■ Requirement
In the material below, find the span from the line with "You are a computer-use" to the line with "Screen dimensions: 460x375" and transcribe only those lines, exactly, ends included, without the pictures.

■ Extracted entries
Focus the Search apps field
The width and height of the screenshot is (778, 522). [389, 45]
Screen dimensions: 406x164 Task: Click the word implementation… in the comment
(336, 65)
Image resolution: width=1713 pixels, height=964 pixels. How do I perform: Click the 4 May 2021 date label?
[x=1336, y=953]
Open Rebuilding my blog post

==

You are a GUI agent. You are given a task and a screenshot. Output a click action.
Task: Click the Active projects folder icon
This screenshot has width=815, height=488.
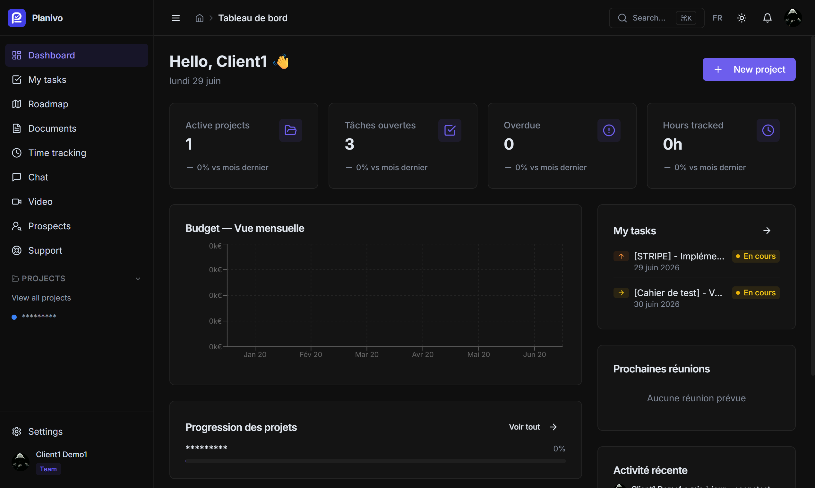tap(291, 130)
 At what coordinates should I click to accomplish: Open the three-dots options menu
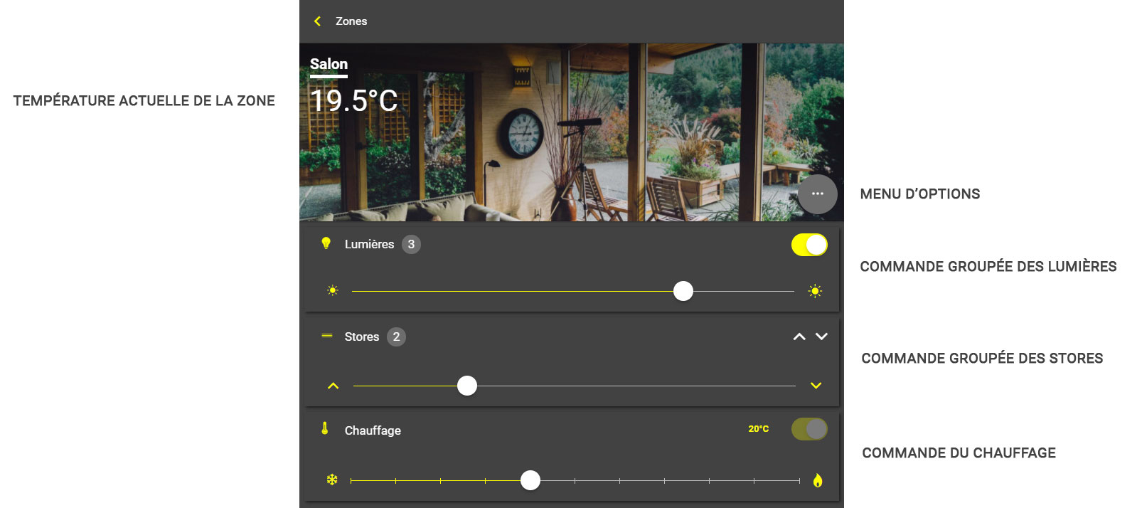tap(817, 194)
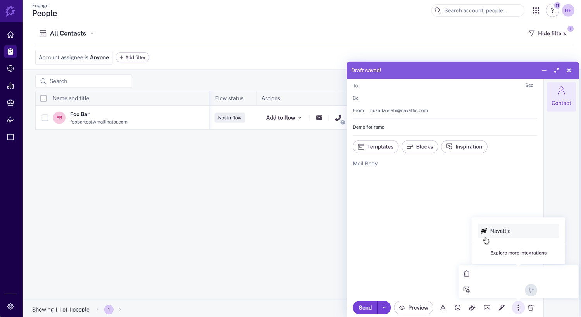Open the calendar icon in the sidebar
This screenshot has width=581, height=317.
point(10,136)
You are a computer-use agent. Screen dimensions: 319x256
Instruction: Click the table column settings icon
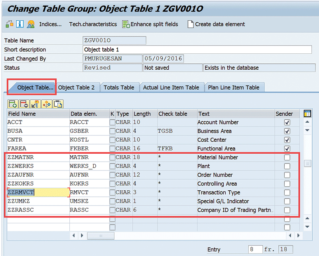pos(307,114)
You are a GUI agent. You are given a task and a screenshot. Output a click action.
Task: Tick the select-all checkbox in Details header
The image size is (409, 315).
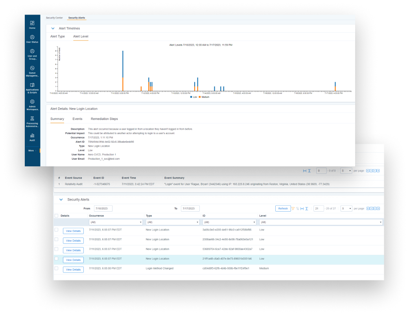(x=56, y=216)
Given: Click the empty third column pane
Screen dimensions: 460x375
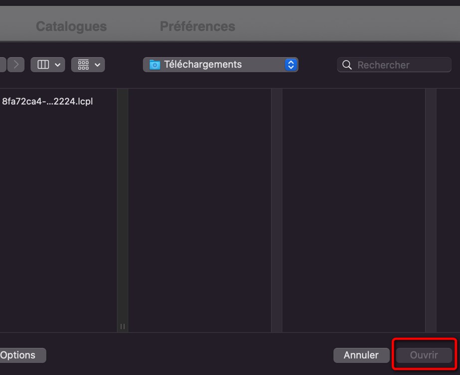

■ Your response
You are a computer-use agent. Screen dimensions: 319x256
Instruction: Click the table column settings icon
pos(307,114)
You are a GUI agent. You are given a task and a screenshot. Output a click action.
Task: Tick the select-all checkbox in Details header
The image size is (409, 315).
(x=56, y=216)
Given: Click the empty third column pane
Screen dimensions: 460x375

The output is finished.